Continuing the movement I step backwards and the shovel with its load of snow now falls downward, pulled by gravity, increasing in speed. Without a pause I shift my weight from the left to the right leg, then to the repositioned left, swinging the shovel at first downward then upward as I redirect the fall, moving this mass of snow perhaps ten or fifteen feet.
Towards the end of the lift the left hand loosens the grip while the right hand, holding the end of the handle, directs the load to where I want to place it and abruptly stops. The load slides off the shovel, continues its trajectory, and lands as easy as a cat just where it is meant to go.
All of this is easier done than said. Words, after all, mediate reality; they point to and arrest the dynamic process. In this sense, as every good quarterback comes to know, the discursive, denotative nature of language can impede or get in the way of the process itself. I once, and only once, took a Tai Chi lesson. The instructor looked amazed. “How did you learn these movements?” he asked. “Pitching hay and ice skating” I replied. “Ahh, yes”, he exhaled with a nod, a smile and a wink. I saw no need to come back.
There is something artful about physical labor, especially with those tasks which require repetition. Not only does it become mindless, but the work becomes emotionless as well. There is no griping, complaining, no resentment. As the body moves to the task it quickly pares away any excess. There is little room for superfluous movement, little space for anger or sorrow. Unhinged from thought the body responds with a more and more elegant motion as physics and biology come into harness: the yoke of Vedic Script , explained Mr. Majumdar, my metaphysics instructor at The New School years ago. Practice this and the mind moves from the specific to the abstract, from the mundane towards the transcendent. Doggone if it doesn’t feel good to boot!

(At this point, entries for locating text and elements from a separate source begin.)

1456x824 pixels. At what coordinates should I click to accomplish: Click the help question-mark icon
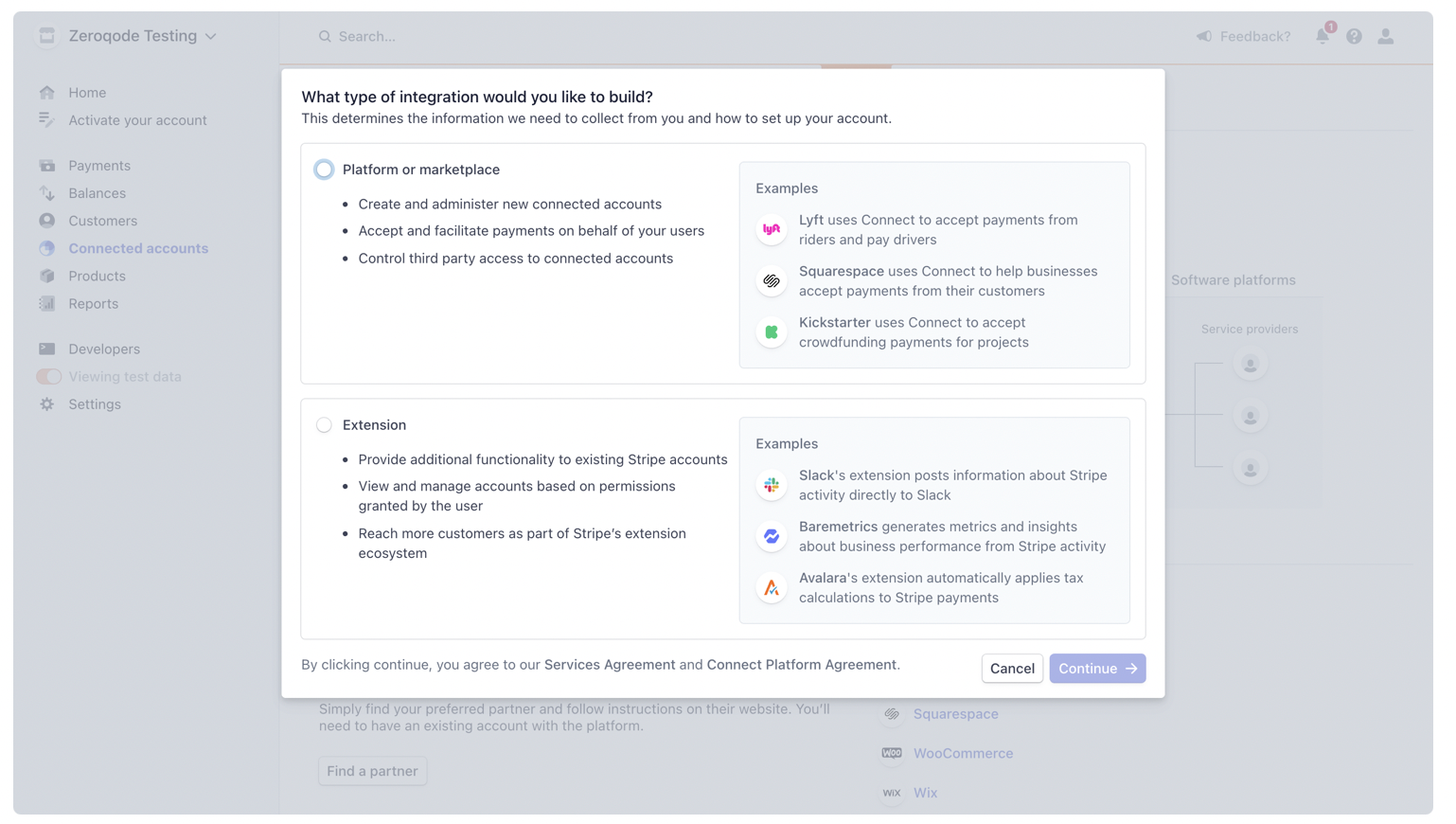(1354, 36)
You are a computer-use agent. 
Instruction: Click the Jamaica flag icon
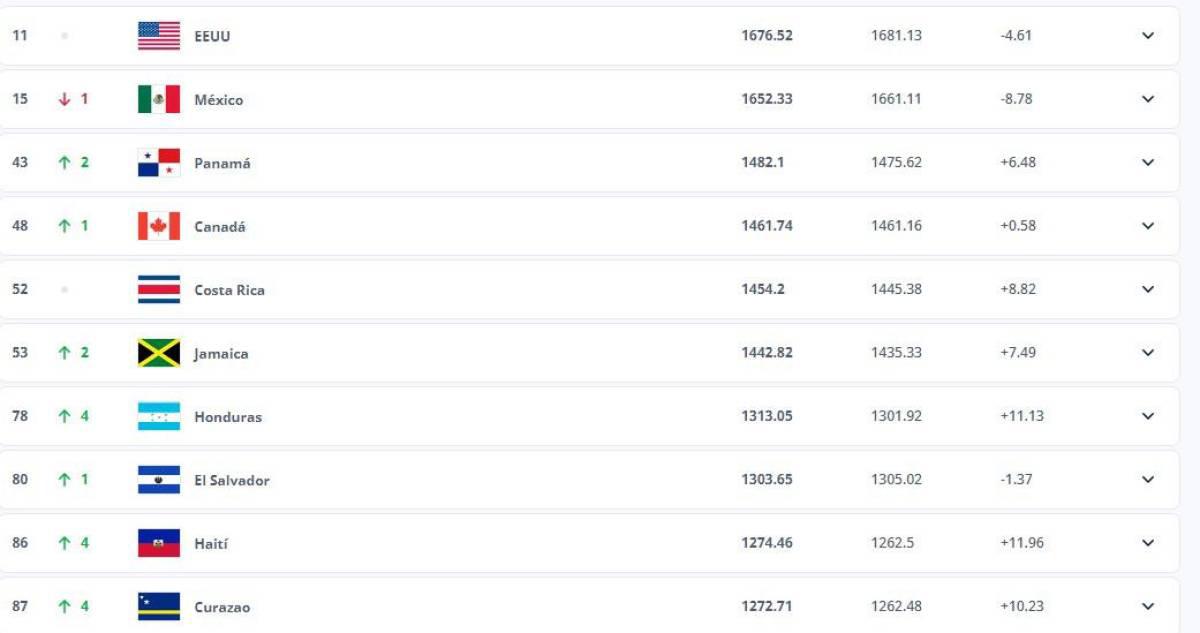coord(154,352)
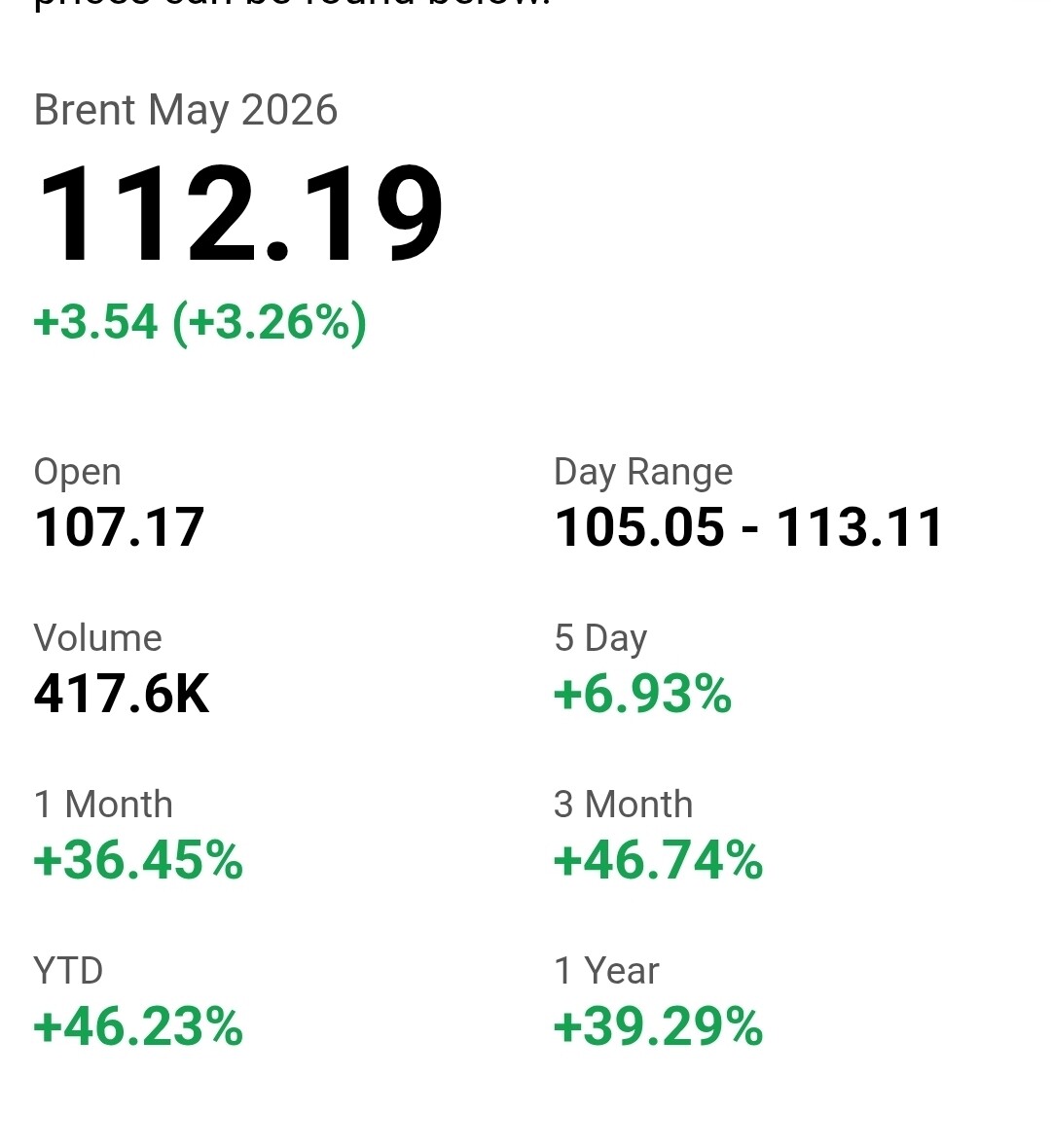The image size is (1051, 1148).
Task: Click the 112.19 current price
Action: (239, 216)

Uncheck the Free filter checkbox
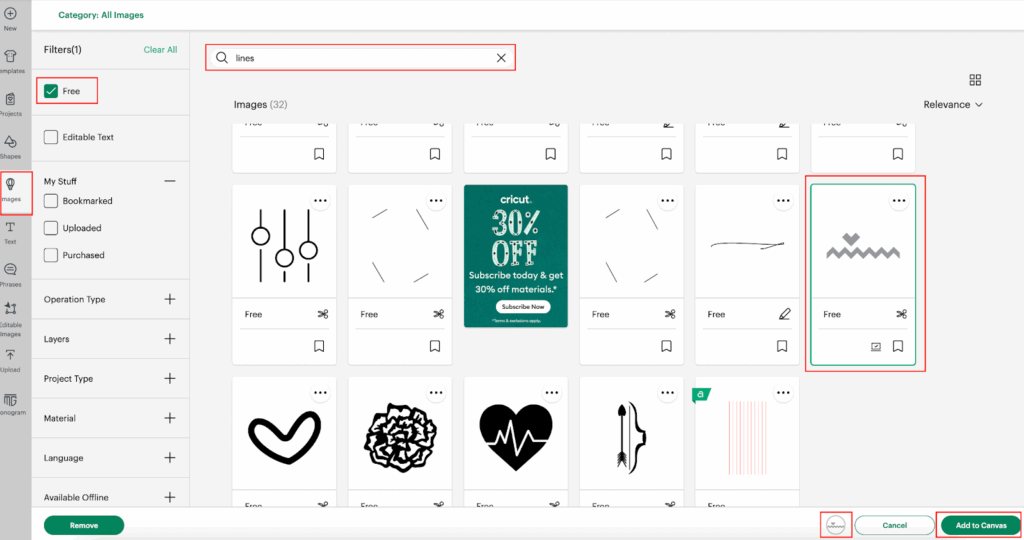coord(51,91)
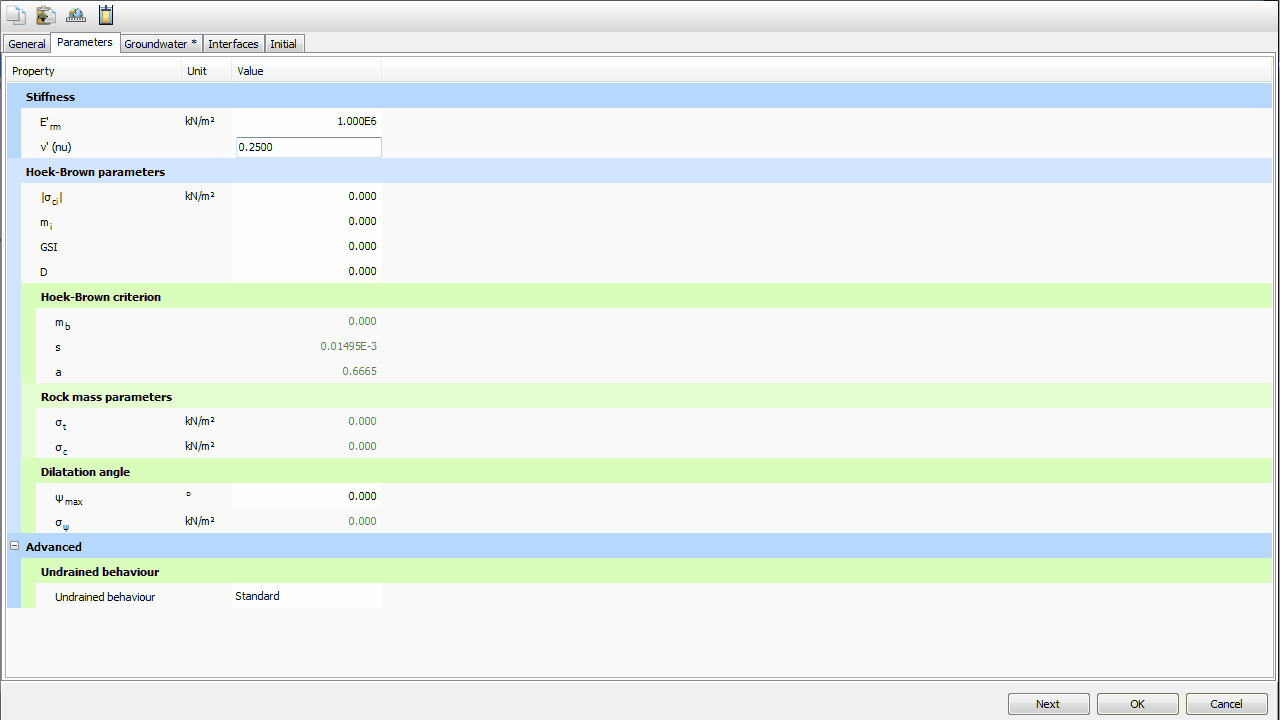Image resolution: width=1280 pixels, height=720 pixels.
Task: Click the |σci| value field
Action: point(306,196)
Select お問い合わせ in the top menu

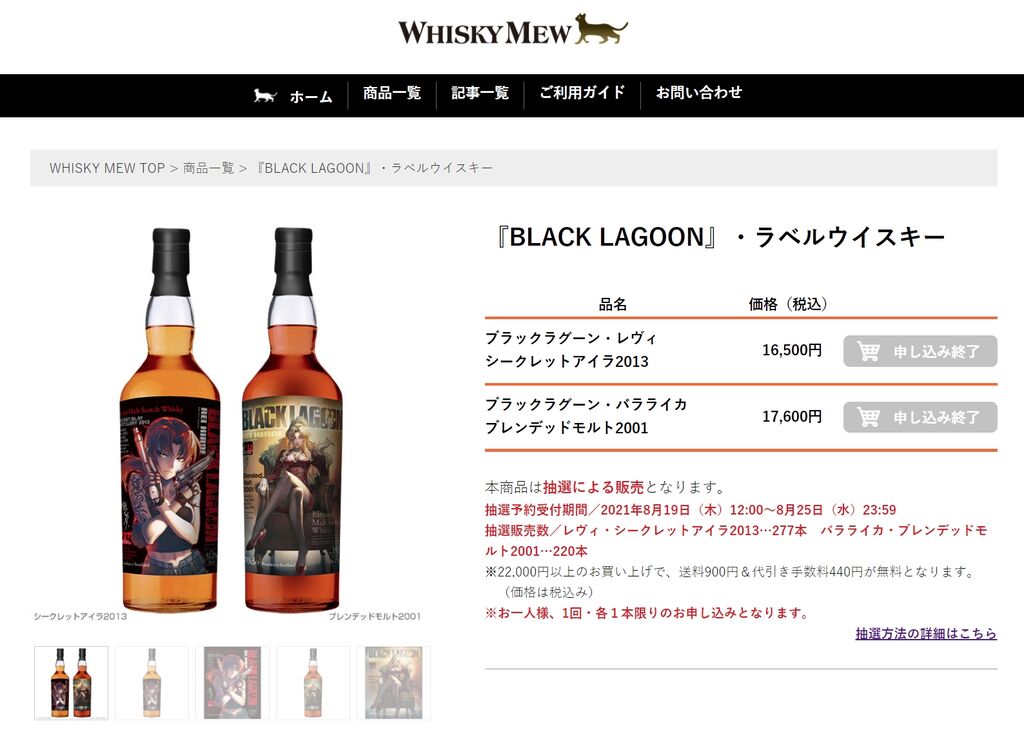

And to art. The parallels to dance are obvious. When I see someone hard at work on a repetitive task I see dance. Trace the movements through time and space, say by a series of lights attached to hands, feet, and hips, and as the patterns become mediated they become drawing, painting, or sculpture. At times the texture of the snow I am moving captures the movement of my shoveling in a similar manner.
Call it work, dance, art, music. Not to get too dewy eyed or spiritual on you, but the doing and viewing of these all seem to collapse into a singularity. Call this the connotative or poetic aspect of language when we speak about it. Call it fun when we do it. For more about dance and language, see Douglass Dunn.
It is not incidental that these repetitive patterns are seen as art. They are inherently pleasing to the senses. As a younger man I loved the way the tractor and plow laid down ordered furrows pitched uphill against erosion. I loved the way the cutter-bar laid down the timothy/alfalfa for the sun to cure, loved the way the hay was pitched into rain-tight stacks or stacked under eaves as bales.
Today I love the way the arrows from my bow trace their way in arcs to find the target, love the way the line from my fly rod pulsates back and forth in graceful and efficient loops. Love the way the hoe moves the earth in the spring, the scythe removes the weeds in the summer, and in the winter the way the shovel moves the snow.
Practical points of shoveling snow:
1. Be careful of where you place the first load; all else follows.
2. Always work from a cleared place. Footprints compact the snow, making for jarring interrupted work later. Machines are the worst. They compact the snow under tire and chain, chew up the paving and often require laborious hand removal of hard packed, crude machine placement.
3. Do more, not less than the minimum, and allow the sun to do its part.
4. Practicing on light snow cultivates good habits.
5. Never touch your tongue to a frozen shovel. Keep it firmly in cheek.